### Prompt
Transcribe the data exactly. Pictures stay out.

________________________________________

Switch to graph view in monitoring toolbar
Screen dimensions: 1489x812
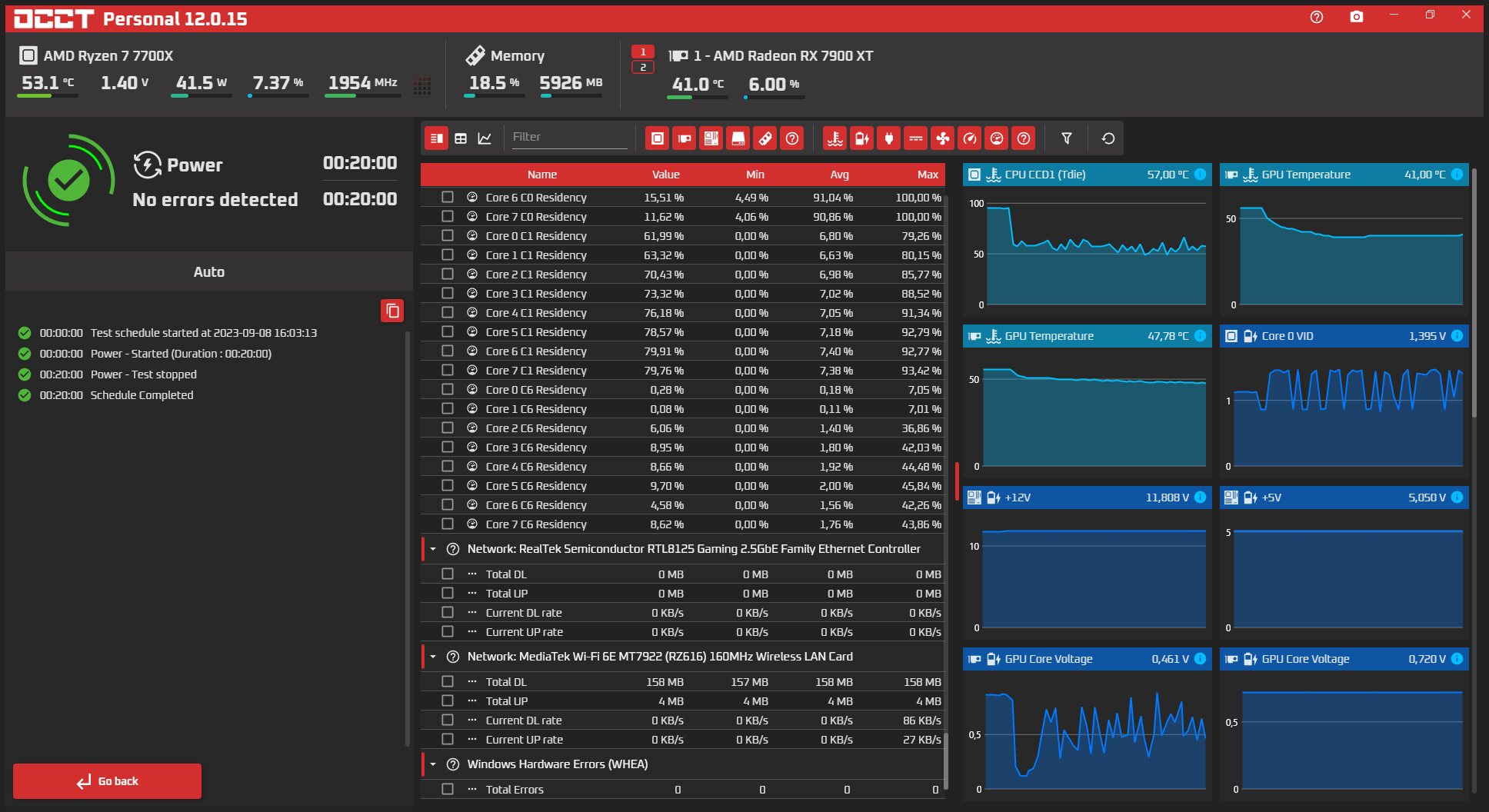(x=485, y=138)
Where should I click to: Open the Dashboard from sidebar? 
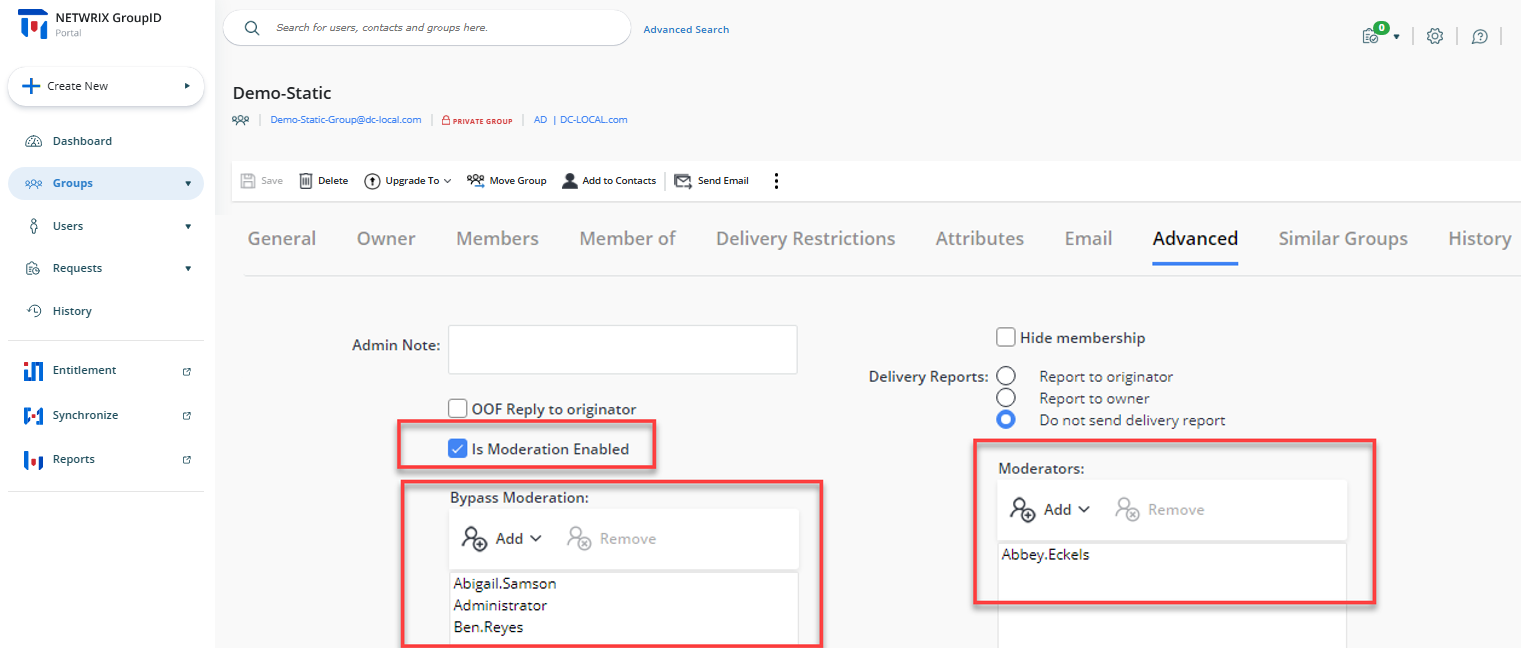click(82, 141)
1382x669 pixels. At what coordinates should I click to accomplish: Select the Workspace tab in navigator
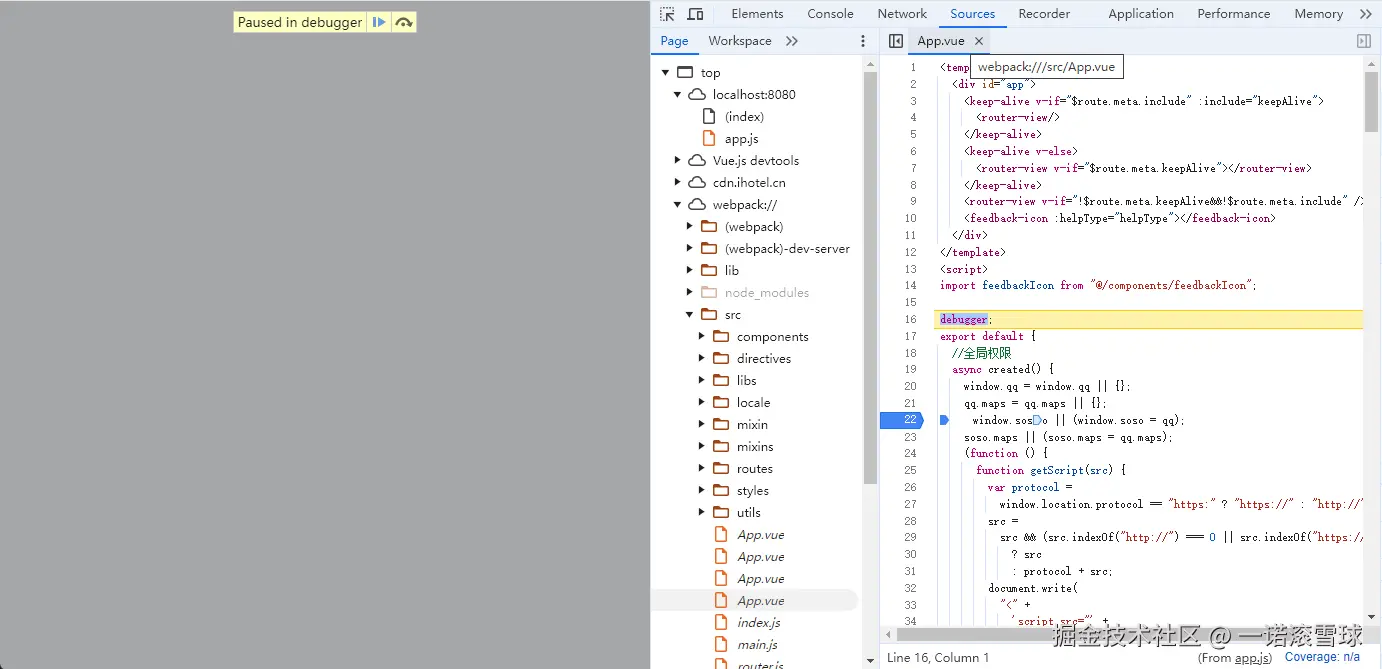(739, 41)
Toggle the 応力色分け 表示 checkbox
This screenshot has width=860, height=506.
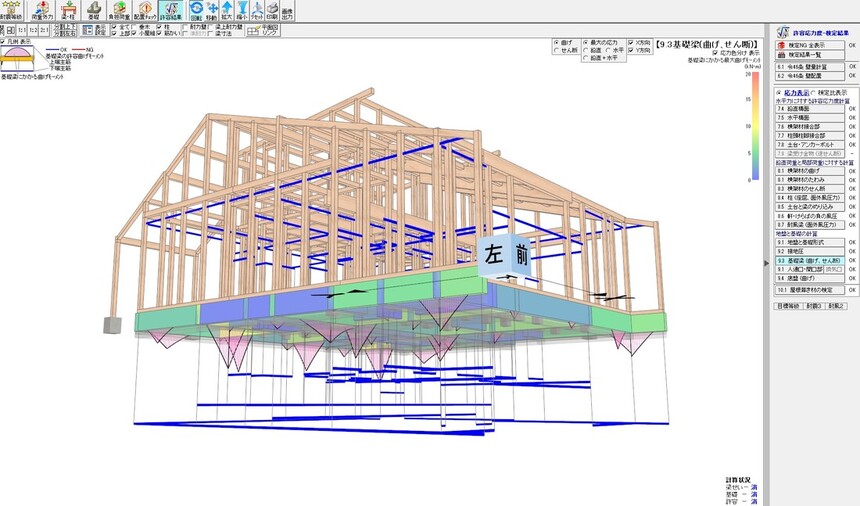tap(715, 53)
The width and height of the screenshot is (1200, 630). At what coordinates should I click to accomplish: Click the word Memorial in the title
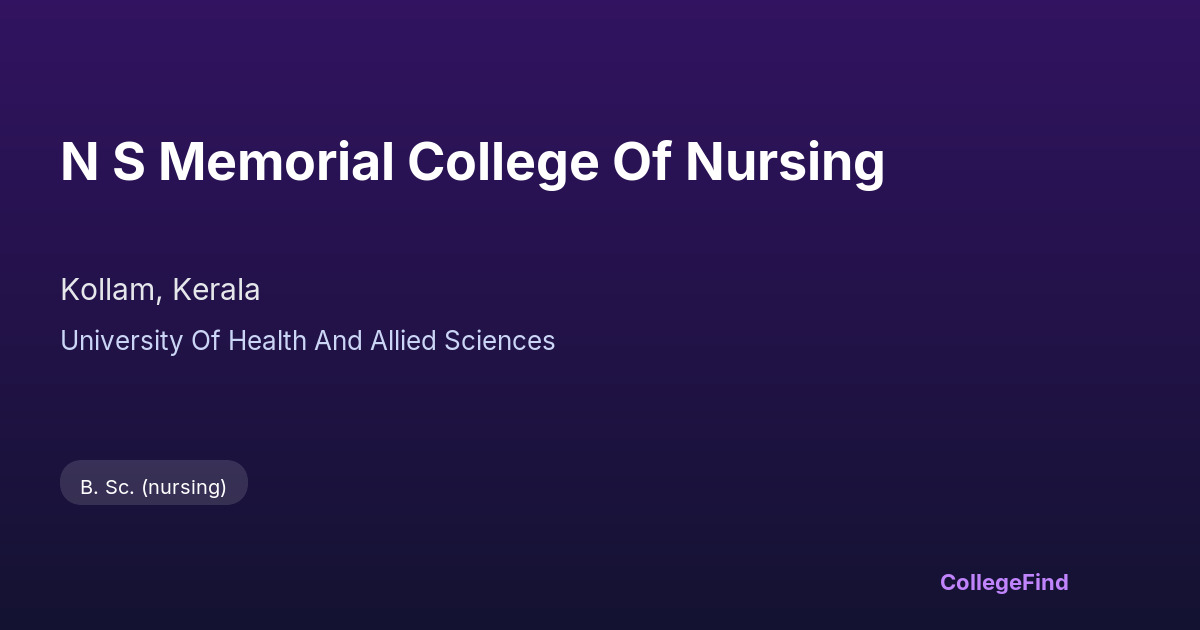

________________________________________

### Problem solution
Switch to graph view in monitoring toolbar
Screen dimensions: 1489x812
(x=485, y=138)
Where should I click to: Open the Dashboard from sidebar? 
click(82, 141)
1382x669 pixels. At what coordinates should I click to accomplish: Select the Workspace tab in navigator
(739, 41)
Toggle the 応力色分け 表示 checkbox
This screenshot has width=860, height=506.
tap(715, 53)
The width and height of the screenshot is (1200, 630). At what coordinates should I click to accomplish: Click the word Memorial in the title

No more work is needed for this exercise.